EXERCISE AIM: Write out each line of the entries exactly, starting at the first and finishing with the line that contains "Task: Select German".
━━━━━ DATA
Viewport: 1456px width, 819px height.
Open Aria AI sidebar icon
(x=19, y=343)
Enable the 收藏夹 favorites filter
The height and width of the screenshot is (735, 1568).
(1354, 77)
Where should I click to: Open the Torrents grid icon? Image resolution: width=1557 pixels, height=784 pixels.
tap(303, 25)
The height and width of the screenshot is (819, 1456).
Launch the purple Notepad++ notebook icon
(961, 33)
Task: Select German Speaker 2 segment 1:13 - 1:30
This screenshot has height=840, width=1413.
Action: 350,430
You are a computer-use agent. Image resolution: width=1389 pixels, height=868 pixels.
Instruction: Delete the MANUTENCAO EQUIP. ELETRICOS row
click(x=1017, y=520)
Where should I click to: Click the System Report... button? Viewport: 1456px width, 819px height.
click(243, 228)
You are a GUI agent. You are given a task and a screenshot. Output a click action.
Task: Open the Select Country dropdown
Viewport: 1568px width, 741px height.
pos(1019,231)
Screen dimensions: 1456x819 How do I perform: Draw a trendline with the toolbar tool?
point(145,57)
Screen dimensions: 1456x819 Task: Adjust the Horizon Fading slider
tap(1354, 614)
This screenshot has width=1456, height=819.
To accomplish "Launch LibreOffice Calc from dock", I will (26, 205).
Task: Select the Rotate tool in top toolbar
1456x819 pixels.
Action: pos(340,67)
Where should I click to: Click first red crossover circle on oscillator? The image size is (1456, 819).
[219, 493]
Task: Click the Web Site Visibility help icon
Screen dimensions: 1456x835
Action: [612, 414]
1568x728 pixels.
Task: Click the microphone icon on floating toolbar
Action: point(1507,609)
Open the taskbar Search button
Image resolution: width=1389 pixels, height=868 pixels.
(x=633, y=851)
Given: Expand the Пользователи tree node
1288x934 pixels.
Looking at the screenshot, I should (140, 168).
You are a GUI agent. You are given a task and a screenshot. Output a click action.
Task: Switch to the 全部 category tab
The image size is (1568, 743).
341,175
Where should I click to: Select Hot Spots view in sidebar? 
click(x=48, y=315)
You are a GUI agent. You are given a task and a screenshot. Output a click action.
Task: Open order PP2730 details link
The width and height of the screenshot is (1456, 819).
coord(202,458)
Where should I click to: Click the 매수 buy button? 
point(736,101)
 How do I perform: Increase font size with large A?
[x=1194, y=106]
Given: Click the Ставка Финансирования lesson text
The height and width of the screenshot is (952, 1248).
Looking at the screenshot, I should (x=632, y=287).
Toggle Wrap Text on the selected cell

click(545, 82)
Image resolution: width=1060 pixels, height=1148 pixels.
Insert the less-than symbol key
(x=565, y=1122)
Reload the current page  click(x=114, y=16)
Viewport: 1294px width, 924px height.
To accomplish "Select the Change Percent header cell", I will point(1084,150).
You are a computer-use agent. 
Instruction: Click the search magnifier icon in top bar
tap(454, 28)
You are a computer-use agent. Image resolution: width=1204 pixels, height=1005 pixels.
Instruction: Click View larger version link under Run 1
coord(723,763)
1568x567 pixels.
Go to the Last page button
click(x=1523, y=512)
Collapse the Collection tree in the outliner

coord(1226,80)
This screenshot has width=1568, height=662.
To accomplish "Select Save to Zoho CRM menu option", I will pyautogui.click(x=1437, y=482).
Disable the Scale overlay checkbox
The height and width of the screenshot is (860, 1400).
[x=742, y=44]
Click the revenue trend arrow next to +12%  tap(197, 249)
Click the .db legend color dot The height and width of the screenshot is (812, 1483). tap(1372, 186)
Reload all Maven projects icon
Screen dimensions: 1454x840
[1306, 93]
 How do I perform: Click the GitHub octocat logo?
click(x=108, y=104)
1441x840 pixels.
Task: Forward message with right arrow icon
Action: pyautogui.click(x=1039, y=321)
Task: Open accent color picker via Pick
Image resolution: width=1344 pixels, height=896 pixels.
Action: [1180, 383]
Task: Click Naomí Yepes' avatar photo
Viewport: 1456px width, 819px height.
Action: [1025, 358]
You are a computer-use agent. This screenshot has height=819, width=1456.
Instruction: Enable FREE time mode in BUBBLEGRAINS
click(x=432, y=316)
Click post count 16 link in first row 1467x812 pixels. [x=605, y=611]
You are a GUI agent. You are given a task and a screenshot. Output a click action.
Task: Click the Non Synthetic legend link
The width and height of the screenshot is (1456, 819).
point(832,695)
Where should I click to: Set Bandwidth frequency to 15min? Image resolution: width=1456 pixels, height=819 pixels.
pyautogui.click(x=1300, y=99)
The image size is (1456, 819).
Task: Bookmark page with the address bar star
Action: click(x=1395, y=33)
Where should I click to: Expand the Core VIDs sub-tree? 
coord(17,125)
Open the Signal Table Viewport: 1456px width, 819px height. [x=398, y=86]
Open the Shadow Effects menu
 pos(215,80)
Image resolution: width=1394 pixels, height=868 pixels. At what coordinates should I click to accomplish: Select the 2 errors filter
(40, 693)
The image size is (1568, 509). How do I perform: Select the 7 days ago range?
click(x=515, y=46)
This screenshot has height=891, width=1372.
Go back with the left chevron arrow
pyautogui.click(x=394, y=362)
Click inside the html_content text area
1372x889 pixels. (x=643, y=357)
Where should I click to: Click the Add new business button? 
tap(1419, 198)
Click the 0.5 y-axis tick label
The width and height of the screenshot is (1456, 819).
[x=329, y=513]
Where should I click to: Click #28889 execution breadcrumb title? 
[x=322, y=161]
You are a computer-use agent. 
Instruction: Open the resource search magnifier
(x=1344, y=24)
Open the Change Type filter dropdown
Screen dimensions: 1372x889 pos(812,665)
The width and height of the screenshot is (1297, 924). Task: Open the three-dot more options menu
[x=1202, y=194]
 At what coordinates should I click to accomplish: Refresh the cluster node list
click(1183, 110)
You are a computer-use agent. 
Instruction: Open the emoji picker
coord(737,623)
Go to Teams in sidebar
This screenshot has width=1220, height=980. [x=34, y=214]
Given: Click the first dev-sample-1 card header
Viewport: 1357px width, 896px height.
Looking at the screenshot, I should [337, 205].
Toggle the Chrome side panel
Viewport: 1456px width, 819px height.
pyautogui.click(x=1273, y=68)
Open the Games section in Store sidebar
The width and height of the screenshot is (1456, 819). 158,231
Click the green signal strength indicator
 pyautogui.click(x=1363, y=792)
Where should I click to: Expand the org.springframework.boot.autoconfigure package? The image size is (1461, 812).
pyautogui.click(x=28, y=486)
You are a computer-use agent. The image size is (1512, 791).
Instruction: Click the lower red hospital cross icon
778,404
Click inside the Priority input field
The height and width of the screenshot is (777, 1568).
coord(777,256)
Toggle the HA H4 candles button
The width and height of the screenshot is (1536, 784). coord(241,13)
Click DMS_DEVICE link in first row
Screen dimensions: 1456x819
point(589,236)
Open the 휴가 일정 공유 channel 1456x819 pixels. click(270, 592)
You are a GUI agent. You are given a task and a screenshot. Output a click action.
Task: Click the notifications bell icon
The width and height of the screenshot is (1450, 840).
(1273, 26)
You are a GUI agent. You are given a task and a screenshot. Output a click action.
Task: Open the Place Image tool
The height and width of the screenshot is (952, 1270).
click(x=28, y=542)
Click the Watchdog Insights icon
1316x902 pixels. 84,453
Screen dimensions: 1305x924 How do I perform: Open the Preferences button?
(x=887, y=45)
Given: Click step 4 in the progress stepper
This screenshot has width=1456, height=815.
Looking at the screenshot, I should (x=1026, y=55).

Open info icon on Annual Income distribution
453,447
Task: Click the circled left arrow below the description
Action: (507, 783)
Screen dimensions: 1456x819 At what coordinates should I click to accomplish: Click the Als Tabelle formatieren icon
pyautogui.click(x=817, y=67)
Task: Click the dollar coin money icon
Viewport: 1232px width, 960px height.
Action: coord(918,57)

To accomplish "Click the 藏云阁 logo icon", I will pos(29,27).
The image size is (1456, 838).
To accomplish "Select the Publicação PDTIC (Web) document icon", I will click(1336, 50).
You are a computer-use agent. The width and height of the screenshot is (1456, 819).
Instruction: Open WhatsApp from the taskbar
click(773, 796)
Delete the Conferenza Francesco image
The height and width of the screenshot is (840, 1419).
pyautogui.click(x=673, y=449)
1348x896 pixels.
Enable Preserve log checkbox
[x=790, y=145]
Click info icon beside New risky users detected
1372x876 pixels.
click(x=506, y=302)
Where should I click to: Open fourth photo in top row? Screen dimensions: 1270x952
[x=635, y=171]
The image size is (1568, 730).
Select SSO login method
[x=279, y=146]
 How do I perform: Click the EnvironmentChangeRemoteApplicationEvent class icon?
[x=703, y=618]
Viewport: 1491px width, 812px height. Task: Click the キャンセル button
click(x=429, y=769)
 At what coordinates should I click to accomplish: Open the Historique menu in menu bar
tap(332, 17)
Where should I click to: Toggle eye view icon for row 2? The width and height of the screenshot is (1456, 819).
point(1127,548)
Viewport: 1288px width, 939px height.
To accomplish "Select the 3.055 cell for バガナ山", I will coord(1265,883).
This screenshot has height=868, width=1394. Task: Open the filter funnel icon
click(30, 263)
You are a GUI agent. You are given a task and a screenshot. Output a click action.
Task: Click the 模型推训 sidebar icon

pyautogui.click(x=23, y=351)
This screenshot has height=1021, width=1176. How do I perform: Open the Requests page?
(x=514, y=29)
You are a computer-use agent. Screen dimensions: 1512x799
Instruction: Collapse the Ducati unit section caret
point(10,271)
━━━━━━━━━━
RESPONSE AREA:
Viewport: 1456px width, 819px height.
Open Aria AI sidebar icon
(x=19, y=343)
Enable the 收藏夹 favorites filter
The height and width of the screenshot is (735, 1568).
(1354, 77)
Where should I click to: Open the Torrents grid icon? Image resolution: width=1557 pixels, height=784 pixels.
tap(303, 25)
The height and width of the screenshot is (819, 1456).
Launch the purple Notepad++ notebook icon
(961, 33)
Task: Select German Speaker 2 segment 1:13 - 1:30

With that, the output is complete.